## DO THIS
Reproduce only the rows from the line that contains "The image size is (1456, 819)." through the line that contains "(1170, 243)", both included, word for word. Leave the pictures out of your answer.
** start DATA LINES **
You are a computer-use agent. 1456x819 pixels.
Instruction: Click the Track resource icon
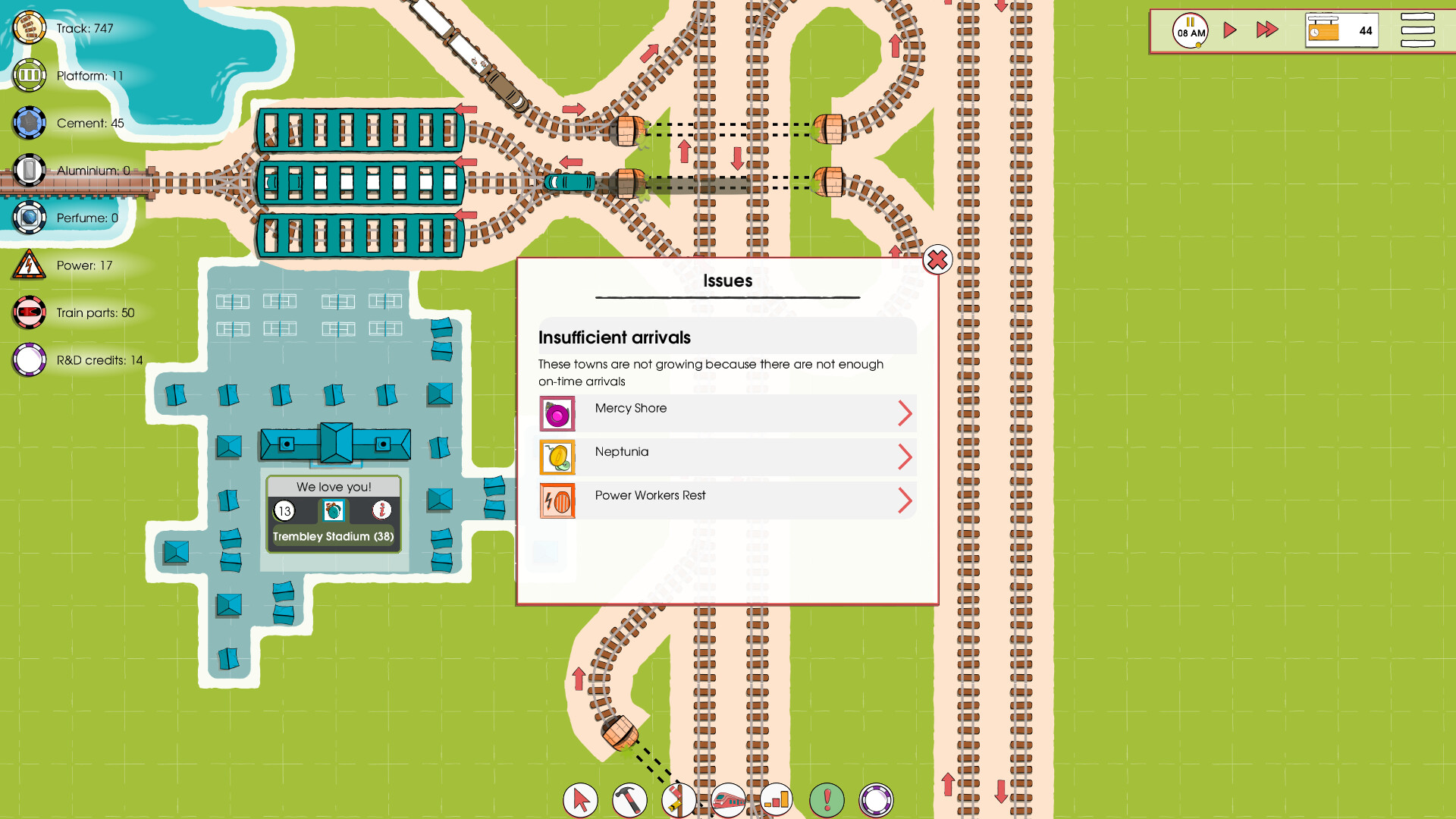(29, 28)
** end DATA LINES **
** start DATA LINES **
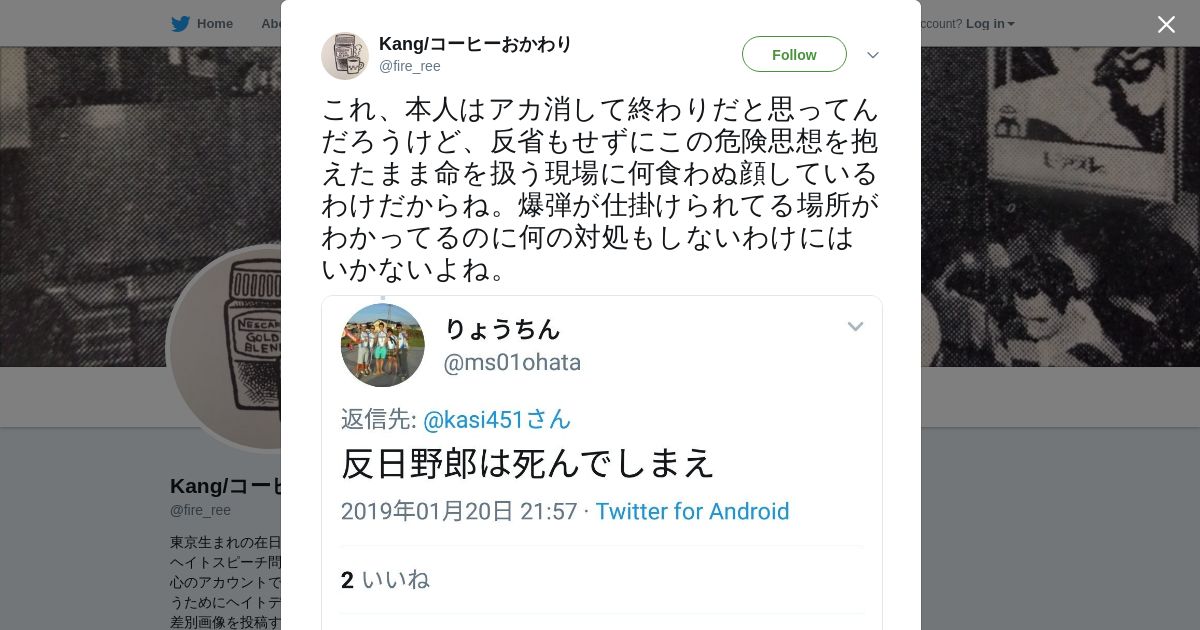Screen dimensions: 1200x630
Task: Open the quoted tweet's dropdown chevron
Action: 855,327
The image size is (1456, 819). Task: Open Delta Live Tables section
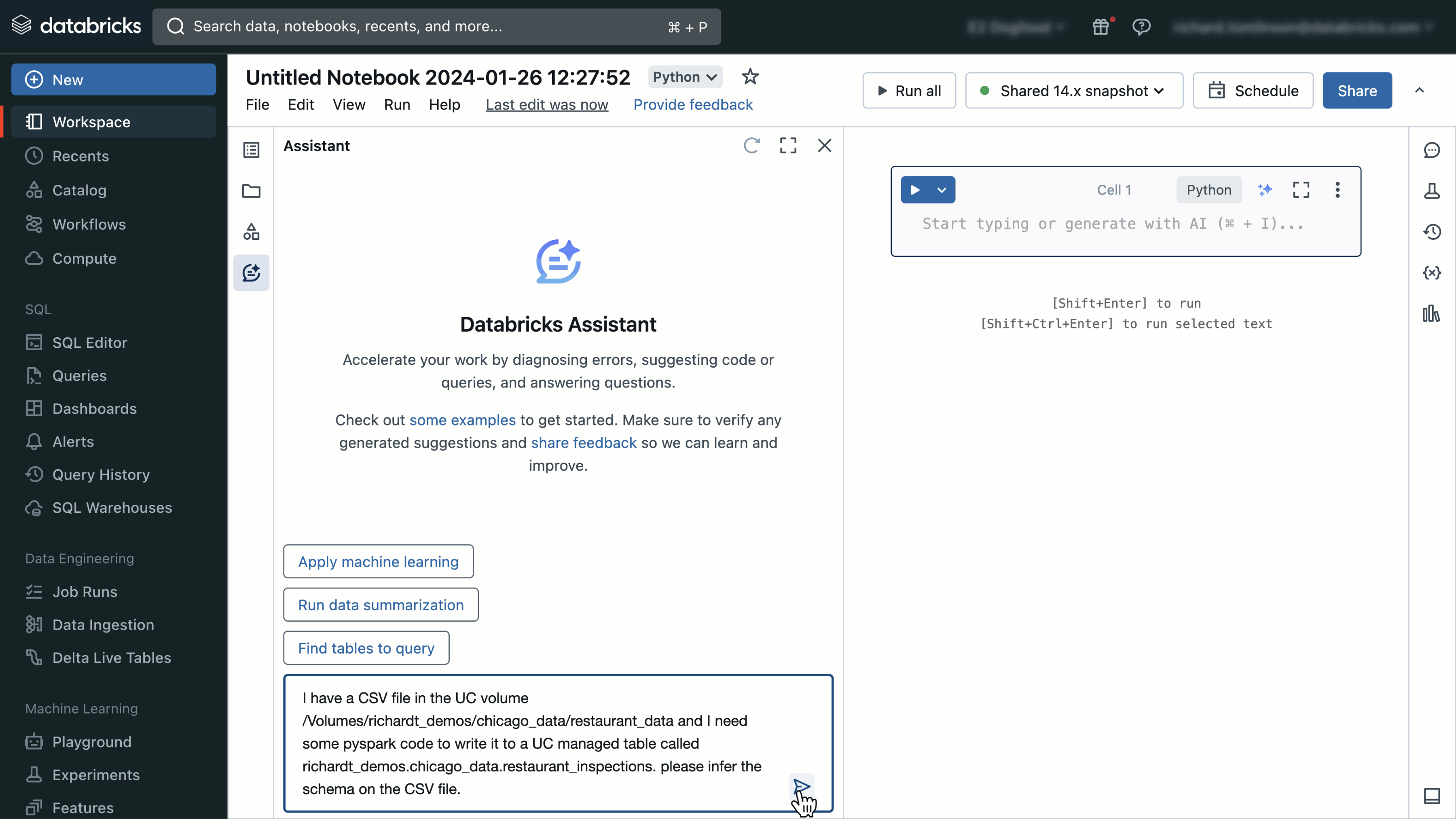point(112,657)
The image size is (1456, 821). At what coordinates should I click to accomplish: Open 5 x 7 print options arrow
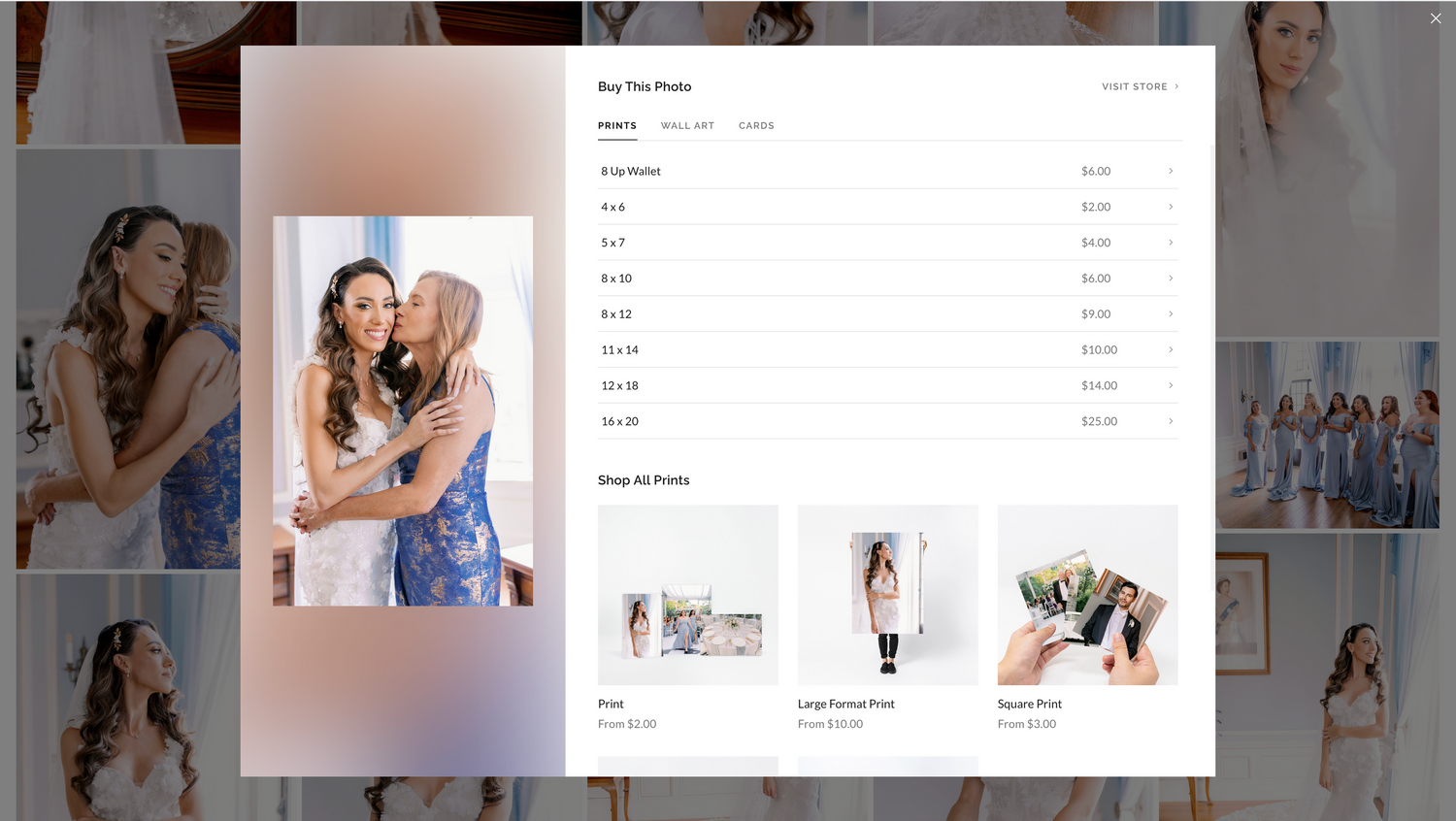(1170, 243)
** end DATA LINES **
## RESPONSE TO THIS TASK
The image size is (1456, 819). Task: Open Delta Live Tables section
point(112,657)
The image size is (1456, 821). At what coordinates should I click to accomplish: Open 5 x 7 print options arrow
(1170, 243)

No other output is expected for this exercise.